- Records for this task -
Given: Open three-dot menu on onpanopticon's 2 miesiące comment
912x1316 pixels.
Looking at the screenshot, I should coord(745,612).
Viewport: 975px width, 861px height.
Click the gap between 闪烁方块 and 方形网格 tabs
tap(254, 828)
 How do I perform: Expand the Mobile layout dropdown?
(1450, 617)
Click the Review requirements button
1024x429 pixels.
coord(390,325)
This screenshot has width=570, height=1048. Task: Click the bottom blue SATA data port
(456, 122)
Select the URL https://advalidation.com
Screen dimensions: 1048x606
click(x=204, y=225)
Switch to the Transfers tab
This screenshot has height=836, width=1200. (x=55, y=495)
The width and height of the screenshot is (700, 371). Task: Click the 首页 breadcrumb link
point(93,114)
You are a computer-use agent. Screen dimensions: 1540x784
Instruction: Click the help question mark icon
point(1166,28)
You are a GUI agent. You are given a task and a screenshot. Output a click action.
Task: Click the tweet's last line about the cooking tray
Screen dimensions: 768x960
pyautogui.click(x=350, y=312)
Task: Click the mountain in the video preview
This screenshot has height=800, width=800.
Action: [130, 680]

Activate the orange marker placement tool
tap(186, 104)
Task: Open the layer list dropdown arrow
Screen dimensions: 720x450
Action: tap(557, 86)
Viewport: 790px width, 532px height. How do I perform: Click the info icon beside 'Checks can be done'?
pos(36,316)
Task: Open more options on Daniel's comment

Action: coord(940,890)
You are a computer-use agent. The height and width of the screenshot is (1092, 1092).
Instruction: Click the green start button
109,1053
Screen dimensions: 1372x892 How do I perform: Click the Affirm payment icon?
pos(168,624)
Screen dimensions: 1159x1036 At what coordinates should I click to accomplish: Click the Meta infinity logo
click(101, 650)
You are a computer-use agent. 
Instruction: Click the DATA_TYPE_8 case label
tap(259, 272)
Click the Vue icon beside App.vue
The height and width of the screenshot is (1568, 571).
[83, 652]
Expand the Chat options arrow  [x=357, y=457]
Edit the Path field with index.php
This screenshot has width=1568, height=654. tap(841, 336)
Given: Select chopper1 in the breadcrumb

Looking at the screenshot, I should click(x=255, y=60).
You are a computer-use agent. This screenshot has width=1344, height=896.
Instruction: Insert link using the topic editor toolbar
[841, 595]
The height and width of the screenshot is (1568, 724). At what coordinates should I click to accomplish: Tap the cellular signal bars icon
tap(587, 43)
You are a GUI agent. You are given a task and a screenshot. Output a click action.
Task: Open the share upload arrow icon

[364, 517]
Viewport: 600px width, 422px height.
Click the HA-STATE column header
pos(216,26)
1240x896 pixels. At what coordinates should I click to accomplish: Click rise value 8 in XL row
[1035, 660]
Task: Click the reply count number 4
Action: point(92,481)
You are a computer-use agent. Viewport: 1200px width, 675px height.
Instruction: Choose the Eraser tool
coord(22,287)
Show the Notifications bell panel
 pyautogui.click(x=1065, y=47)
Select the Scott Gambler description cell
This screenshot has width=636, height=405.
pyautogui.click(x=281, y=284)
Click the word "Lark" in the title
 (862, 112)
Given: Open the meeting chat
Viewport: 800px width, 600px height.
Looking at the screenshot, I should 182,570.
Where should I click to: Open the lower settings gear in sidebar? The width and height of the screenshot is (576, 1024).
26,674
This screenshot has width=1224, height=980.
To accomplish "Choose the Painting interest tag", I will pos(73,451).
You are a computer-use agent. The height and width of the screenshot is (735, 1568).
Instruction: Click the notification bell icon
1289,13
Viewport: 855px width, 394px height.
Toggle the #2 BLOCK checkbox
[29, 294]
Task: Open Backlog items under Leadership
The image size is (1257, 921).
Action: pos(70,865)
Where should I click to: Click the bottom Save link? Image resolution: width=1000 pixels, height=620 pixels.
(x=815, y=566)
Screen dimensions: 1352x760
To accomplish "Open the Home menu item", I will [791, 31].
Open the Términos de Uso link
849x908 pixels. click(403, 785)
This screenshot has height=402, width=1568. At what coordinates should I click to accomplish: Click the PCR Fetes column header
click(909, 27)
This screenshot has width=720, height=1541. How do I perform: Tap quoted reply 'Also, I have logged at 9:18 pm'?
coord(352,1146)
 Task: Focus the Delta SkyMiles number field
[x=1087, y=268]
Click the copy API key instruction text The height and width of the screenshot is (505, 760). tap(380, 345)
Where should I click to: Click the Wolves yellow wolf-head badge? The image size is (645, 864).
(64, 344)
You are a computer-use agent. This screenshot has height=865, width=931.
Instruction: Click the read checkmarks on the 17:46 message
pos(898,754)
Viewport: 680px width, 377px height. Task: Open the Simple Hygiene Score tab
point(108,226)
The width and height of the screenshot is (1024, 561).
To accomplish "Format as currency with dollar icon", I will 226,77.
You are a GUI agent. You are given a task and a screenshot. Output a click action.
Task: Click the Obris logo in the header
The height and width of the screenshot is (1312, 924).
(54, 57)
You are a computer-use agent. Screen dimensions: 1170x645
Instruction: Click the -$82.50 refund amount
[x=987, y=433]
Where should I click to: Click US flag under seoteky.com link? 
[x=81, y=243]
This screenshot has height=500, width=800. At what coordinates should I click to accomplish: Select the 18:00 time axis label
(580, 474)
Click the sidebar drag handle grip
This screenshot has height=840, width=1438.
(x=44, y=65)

- What the task asks -
Report only the number of lines, among the records above, that contain the word "will".

- Your response -
3